Growing up in Gainesville, Dawn Parks had heard about how the Tornado of ’36 devastated downtown.

But she hadn’t heard that her gift shop, Upsy Daisy Boutique, is in a two-story brick building that, for the most part, was spared the same kind of damage inflicted on other stores in the Gainesville square.

In fact, it is one of the remaining downtown structures that retained its original façade after the storm.

“That’s awesome,” Parks said.

And just like her customers who frequently share stories about the Washington Street store’s historic past, the city can’t shake memories of the April 6, 1936 storm, which The Weather Channel recently dubbed as the U.S.’s sixth-worst tornado.

Gainesville Mayor Danny Dunagan has asked that all city flags be lowered to half-staff from 8 a.m. to sunset Wednesday in memory of the more than 200 people killed by the tornado.

In addition to the death toll, the storm also injured some 1,600 people and caused, in a figure adjusted to modern dollars, $1.3 billion in damage.

See The Times' 75th anniversary coverage of the tornado.

And 40 people were never found and are officially deemed as missing, according to The Weather Channel.

“Buildings damaged to any extent were torn down,” local architect Garland Reynolds said.

The early 20th-century Jackson Building, also on Washington Street, and the building housing Upsy Daisy are a couple of exceptions.

“Everything else has been totally changed and redone,” Reynolds said.

Main Street used to feature a row of buildings where the downtown parking garage now sits.

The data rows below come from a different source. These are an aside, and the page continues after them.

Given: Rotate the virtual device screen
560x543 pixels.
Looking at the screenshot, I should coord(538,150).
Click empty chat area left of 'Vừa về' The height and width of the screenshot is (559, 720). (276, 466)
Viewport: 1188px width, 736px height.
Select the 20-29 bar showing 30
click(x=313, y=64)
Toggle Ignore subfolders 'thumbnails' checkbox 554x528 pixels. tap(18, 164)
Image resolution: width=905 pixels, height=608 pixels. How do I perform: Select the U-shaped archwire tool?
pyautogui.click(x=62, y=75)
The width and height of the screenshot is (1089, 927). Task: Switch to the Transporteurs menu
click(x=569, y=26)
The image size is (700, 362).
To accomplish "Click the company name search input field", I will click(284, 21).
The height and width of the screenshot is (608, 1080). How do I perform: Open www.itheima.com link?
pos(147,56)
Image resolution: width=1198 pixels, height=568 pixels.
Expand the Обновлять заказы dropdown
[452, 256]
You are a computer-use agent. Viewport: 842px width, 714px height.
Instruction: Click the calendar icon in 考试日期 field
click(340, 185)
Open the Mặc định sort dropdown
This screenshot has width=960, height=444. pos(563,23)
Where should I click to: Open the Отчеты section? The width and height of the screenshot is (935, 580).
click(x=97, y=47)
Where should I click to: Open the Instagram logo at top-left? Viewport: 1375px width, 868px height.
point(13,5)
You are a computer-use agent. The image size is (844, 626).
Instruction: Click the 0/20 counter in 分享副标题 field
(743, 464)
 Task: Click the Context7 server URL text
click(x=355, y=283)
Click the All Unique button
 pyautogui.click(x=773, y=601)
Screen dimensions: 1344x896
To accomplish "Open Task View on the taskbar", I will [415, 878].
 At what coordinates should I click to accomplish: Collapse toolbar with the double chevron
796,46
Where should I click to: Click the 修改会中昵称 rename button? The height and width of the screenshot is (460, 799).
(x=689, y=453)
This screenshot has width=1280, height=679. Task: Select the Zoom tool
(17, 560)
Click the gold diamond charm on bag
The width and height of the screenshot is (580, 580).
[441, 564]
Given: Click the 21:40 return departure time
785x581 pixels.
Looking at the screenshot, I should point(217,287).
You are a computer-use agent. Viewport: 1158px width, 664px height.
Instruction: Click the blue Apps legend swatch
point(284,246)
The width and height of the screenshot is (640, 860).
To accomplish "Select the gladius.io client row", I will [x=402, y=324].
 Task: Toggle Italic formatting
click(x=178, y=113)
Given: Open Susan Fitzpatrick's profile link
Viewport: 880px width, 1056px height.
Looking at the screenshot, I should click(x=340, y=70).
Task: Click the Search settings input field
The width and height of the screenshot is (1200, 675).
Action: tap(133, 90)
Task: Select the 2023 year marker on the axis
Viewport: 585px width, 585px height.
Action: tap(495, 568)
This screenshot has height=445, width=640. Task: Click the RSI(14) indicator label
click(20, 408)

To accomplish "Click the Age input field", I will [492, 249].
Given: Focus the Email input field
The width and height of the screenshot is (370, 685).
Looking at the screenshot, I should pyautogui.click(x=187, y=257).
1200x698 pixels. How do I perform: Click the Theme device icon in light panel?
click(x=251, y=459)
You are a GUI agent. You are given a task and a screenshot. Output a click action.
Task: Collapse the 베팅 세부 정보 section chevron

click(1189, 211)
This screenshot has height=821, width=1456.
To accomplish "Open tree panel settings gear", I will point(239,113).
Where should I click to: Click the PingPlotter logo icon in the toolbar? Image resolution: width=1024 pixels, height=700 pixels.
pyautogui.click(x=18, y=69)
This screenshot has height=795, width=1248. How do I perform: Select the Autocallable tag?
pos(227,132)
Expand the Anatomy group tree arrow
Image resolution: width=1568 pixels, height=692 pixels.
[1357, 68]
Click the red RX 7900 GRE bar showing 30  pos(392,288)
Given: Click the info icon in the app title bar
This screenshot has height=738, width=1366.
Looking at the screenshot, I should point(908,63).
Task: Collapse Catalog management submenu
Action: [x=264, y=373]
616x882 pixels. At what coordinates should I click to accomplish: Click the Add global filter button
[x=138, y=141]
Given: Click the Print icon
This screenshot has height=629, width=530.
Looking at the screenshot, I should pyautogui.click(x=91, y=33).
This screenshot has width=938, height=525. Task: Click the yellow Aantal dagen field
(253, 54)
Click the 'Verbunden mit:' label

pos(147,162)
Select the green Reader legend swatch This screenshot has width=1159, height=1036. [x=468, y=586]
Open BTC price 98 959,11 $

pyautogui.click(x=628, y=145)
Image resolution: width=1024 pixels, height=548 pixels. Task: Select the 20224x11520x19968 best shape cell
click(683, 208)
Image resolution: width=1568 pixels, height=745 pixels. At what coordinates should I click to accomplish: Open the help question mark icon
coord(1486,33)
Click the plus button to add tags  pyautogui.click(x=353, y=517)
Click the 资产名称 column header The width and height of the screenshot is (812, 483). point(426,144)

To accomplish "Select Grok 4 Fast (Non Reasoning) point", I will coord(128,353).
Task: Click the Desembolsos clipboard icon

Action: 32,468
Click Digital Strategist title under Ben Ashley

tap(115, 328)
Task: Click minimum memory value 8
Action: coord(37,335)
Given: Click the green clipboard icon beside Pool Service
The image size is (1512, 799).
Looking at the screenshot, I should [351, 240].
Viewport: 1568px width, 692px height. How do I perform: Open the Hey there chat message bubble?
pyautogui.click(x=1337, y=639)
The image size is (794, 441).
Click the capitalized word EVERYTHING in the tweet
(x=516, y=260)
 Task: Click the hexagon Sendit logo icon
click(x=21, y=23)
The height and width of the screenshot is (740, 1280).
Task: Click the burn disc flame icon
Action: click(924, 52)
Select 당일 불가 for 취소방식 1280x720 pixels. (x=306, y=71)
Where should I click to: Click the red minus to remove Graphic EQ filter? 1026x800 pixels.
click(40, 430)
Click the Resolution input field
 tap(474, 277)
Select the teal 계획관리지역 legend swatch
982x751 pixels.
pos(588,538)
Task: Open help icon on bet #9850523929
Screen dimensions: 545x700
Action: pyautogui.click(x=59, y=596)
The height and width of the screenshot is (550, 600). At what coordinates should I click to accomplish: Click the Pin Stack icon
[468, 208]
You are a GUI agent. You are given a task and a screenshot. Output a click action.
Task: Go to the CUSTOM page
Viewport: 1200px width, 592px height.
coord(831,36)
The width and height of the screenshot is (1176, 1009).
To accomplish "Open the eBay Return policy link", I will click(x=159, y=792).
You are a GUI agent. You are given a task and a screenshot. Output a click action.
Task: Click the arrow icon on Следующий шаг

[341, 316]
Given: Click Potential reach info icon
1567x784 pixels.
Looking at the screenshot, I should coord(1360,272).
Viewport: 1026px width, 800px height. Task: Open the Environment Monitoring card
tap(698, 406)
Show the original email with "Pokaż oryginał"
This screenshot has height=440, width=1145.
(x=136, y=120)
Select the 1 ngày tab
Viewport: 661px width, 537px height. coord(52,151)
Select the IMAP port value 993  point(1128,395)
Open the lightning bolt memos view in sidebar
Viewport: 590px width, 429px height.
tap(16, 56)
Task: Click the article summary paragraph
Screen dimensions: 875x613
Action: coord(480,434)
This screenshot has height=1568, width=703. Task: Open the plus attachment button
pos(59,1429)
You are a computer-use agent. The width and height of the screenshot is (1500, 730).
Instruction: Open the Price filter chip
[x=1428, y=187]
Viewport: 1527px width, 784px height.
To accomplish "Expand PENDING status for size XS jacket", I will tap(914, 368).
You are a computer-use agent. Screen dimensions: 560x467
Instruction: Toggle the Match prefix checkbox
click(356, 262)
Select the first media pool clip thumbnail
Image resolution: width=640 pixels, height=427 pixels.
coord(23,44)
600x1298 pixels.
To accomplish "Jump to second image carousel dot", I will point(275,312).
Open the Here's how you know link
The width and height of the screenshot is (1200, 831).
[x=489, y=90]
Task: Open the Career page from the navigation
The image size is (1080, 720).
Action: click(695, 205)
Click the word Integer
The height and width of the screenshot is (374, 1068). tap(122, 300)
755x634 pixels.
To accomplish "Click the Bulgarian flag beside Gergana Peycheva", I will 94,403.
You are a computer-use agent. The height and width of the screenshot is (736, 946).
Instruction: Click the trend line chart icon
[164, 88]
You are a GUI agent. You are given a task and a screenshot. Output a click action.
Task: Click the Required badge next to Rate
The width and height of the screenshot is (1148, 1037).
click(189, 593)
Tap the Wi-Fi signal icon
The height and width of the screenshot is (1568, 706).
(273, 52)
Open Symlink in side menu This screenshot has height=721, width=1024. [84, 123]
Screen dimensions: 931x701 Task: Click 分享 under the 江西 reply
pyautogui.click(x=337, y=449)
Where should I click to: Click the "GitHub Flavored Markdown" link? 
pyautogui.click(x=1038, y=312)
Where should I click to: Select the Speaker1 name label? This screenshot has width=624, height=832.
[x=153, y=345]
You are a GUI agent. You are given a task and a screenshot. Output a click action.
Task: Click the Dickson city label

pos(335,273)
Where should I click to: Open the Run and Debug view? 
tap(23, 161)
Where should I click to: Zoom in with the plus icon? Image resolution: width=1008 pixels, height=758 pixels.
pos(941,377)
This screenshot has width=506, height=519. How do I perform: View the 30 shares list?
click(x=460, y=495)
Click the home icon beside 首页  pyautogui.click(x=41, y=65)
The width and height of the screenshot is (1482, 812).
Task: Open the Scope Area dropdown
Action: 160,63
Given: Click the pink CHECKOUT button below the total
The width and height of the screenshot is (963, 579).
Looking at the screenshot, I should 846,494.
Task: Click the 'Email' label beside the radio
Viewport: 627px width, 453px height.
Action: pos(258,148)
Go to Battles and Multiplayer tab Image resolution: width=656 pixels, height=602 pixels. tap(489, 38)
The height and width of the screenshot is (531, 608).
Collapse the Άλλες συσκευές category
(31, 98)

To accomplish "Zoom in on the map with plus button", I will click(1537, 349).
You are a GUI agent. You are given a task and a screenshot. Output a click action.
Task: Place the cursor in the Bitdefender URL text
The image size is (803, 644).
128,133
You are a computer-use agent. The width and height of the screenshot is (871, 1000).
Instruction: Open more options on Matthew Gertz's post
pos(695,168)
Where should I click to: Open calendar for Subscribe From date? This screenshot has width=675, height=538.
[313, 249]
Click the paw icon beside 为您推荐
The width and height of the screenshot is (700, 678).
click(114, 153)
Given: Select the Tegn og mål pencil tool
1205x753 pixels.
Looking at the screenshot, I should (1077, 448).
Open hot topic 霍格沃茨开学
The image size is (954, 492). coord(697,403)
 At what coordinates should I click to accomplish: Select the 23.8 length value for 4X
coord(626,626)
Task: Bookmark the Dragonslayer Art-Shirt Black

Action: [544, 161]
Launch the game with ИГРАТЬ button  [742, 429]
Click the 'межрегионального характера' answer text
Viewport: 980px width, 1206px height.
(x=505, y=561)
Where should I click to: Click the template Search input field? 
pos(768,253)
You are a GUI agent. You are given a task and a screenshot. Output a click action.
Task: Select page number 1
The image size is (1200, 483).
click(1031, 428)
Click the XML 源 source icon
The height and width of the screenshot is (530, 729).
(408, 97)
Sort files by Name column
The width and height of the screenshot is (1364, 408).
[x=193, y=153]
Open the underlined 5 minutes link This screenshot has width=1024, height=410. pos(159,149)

Reynolds’ father was a butcher who worked downtown when the tornado struck.

“He always talked about hearing (what sounded like) a freight train coming up the road,” he said. “About that time, everything started falling in and he dived under a meat block, and the ceiling came down.”

A few years ago, Reynolds helped lead an effort to get a historic marker placed at the site of the Cooper Pants Factory, where a fire broke out during the tornado and killed 75 people.

In October 2014, Gainesville and Georgia Historical Society officials unveiled the marker at the corner of Maple and Broad streets.

For tornado survivor Claude Williams, memories are of that day are still vivid.

If a walking companion had been ready to go with him to Gainesville High School that morning, “we would have walked right into the teeth of the storm … and we would have more than likely been injured or killed,” said the 93-year-old Williams, now an Athens resident.

As he stopped at the friend’s house, Williams ended up hurrying into the basement with the friend and the friend’s mother.

About that time, “a big tree blew over on their front porch,” Williams said.

He also recalled seeing a man who, moments before the tornado, had been working in the yard of a church. After the storm had passed and he emerged from the basement, Williams learned the man had been killed.

“I was the last one to see him,” he said.

Williams shared many other details of those dark days, including how the city lay in ruins and, for him, how one truth still stands.

“We were fortunate to survive,” he said.